* [Extrahierte Einträge]
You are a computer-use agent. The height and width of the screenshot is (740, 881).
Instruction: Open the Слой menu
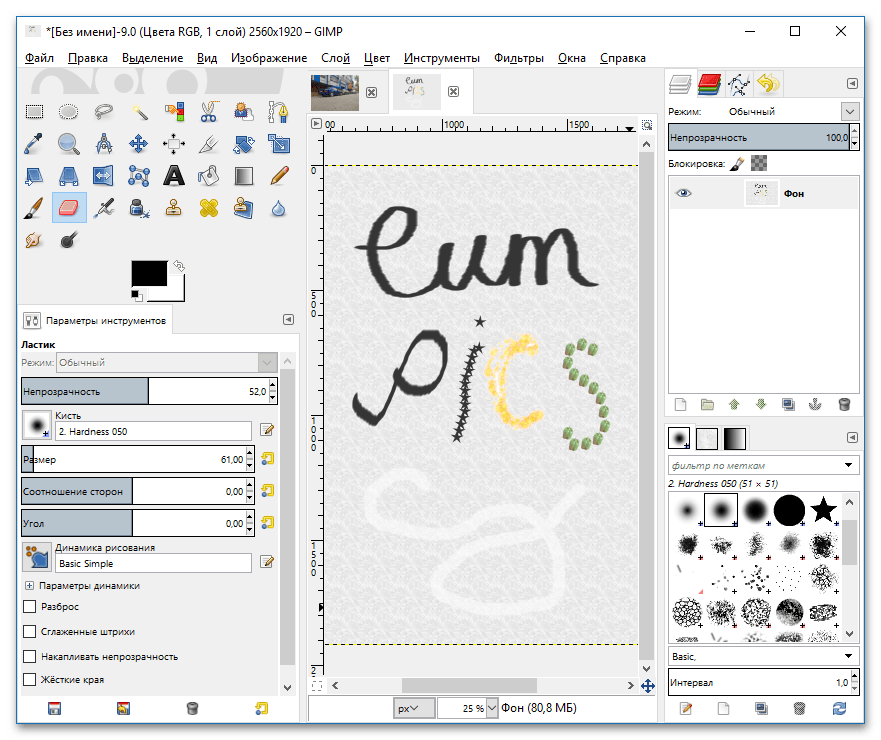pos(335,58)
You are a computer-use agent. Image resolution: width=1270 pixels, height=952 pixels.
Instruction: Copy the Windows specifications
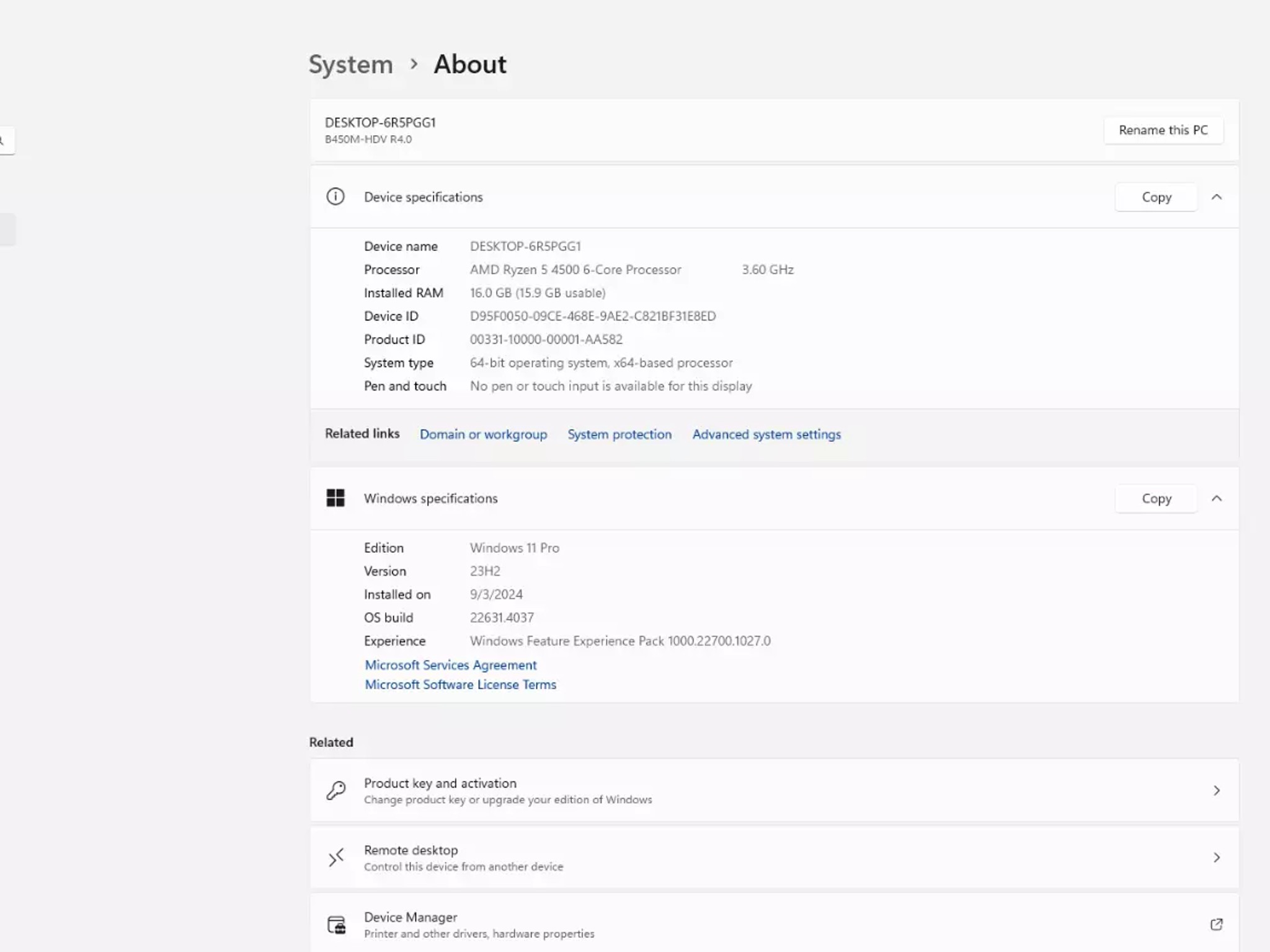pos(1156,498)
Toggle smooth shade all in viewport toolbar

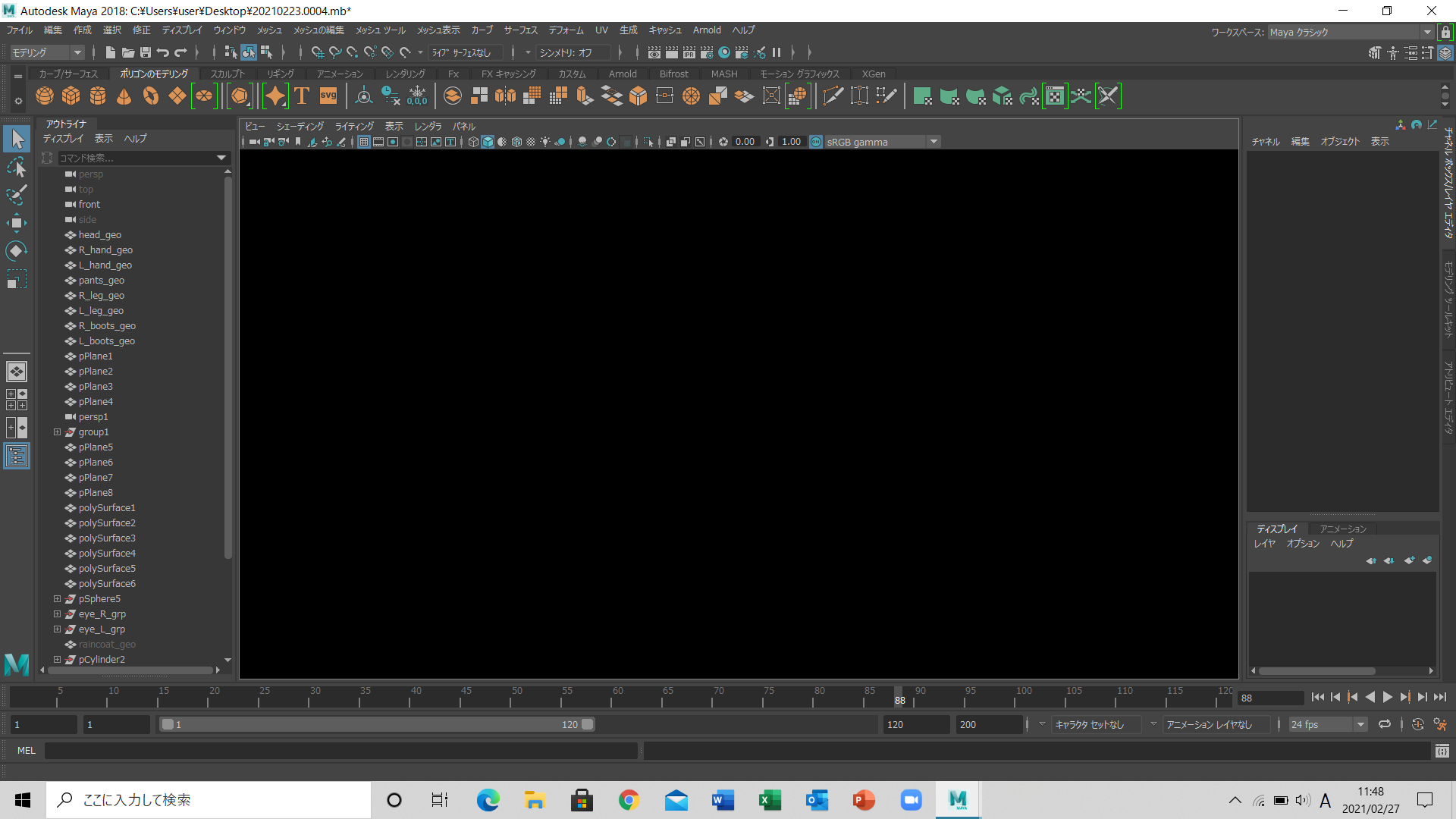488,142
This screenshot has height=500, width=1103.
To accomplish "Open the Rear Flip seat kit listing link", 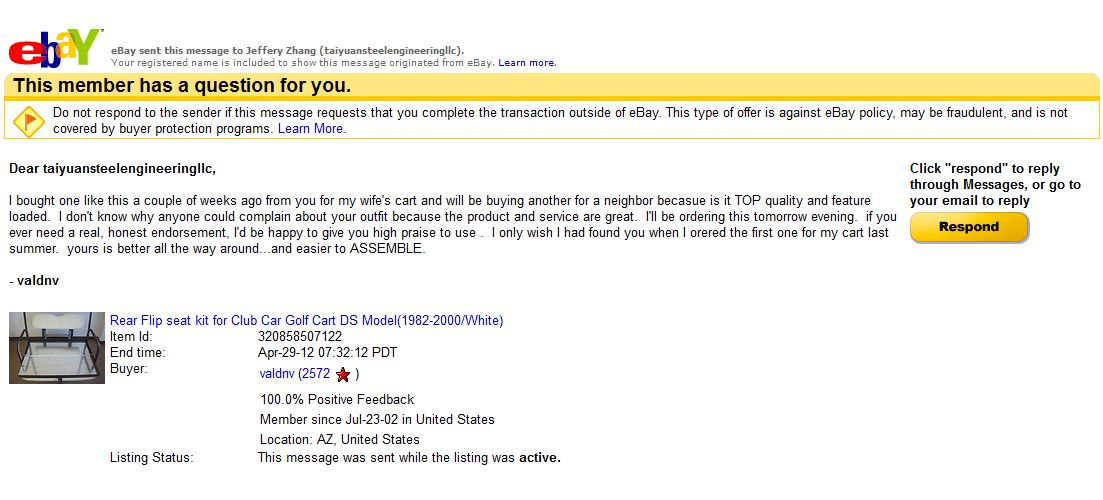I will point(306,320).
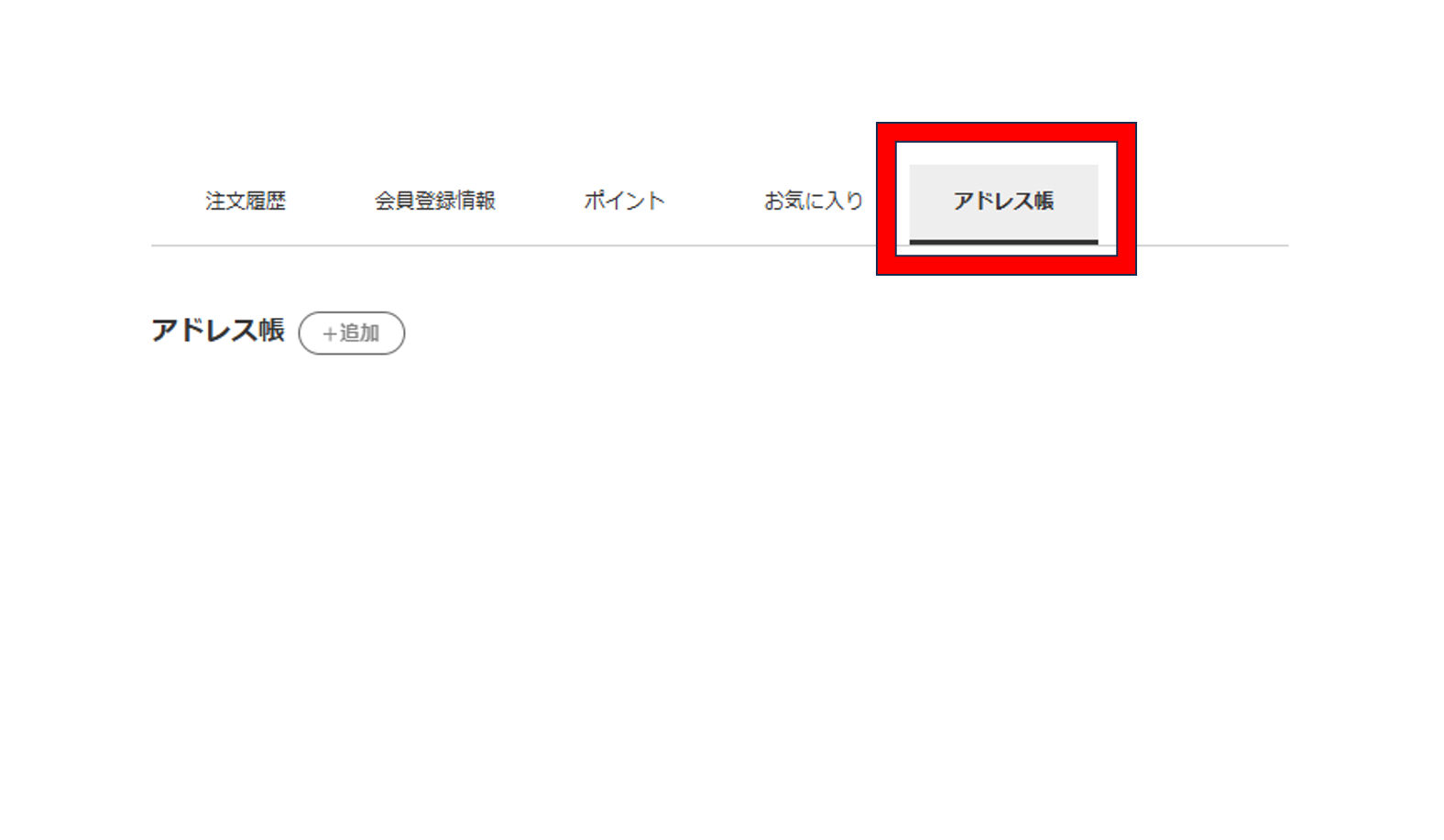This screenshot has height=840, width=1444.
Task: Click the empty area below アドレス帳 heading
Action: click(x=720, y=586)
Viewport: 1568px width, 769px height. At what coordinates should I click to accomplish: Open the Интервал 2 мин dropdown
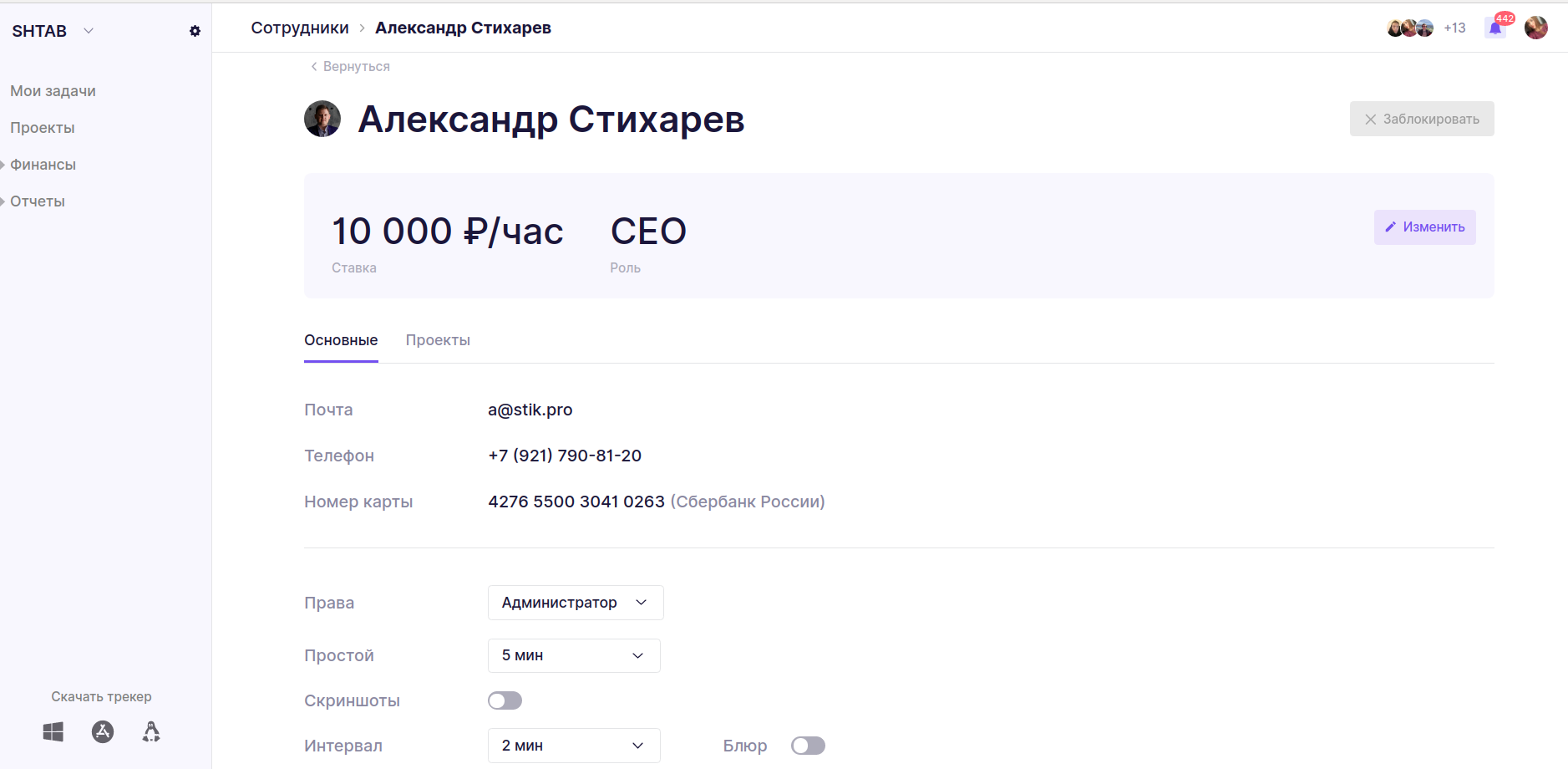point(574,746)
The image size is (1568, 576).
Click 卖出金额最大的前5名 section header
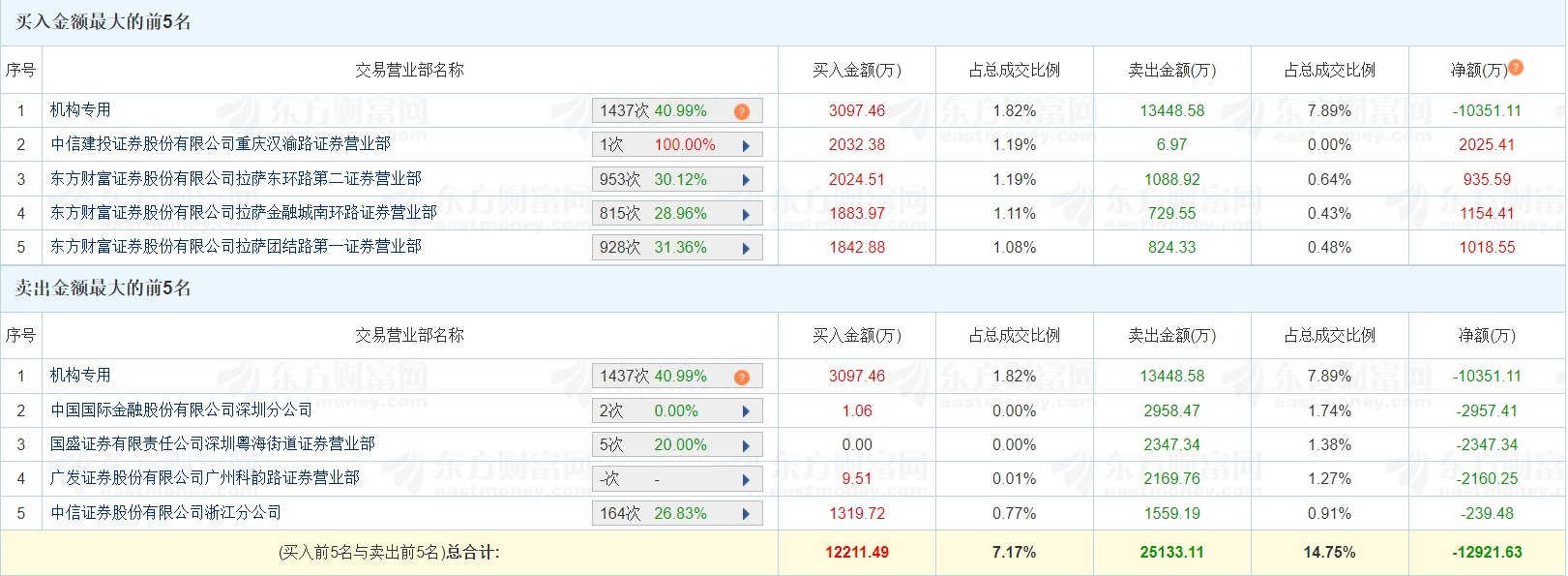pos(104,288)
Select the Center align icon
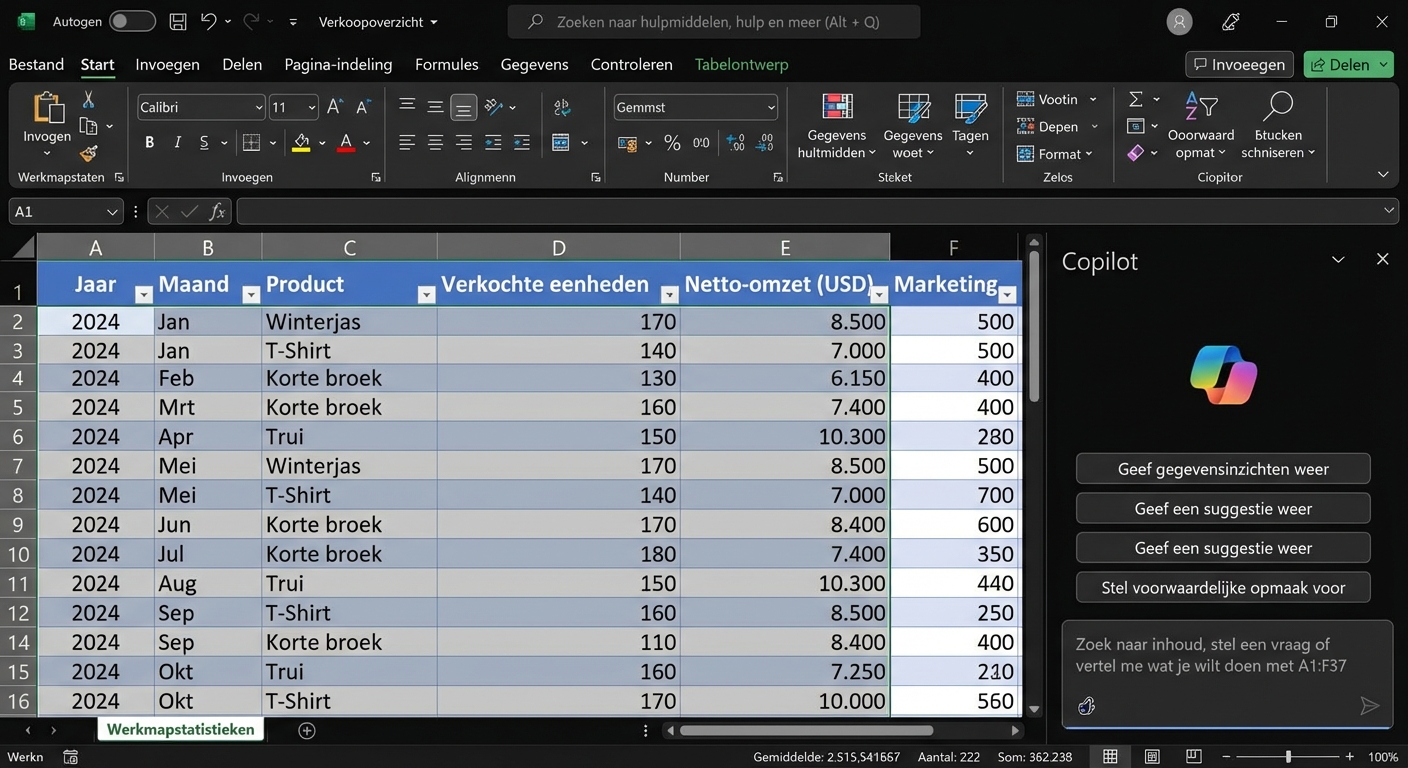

* [Anfrage] Geben Sie den Abschnitt, der mit der Zeile beginnt, die „Viewport: 1568px width, 769px“ enthält, und mit dem Ende der Zeilen schließt, einschließlich beider Enden vollständig wieder. Skalieren Sie dabei nur die Koordinaten in den Antworten mit dem Faktor 0,7, runden Sie sie auf ganze Zahlen (Hälften aufwärts) und lassen Sie die Bilder weg.

* [Lösung]
Viewport: 1568px width, 769px height. At what coordinates should I click to accomplish: Open the Интервал 2 мин dropdown
point(402,522)
The image size is (1568, 576).
Click 卖出金额最大的前5名 section header
pos(73,202)
Select the Center align icon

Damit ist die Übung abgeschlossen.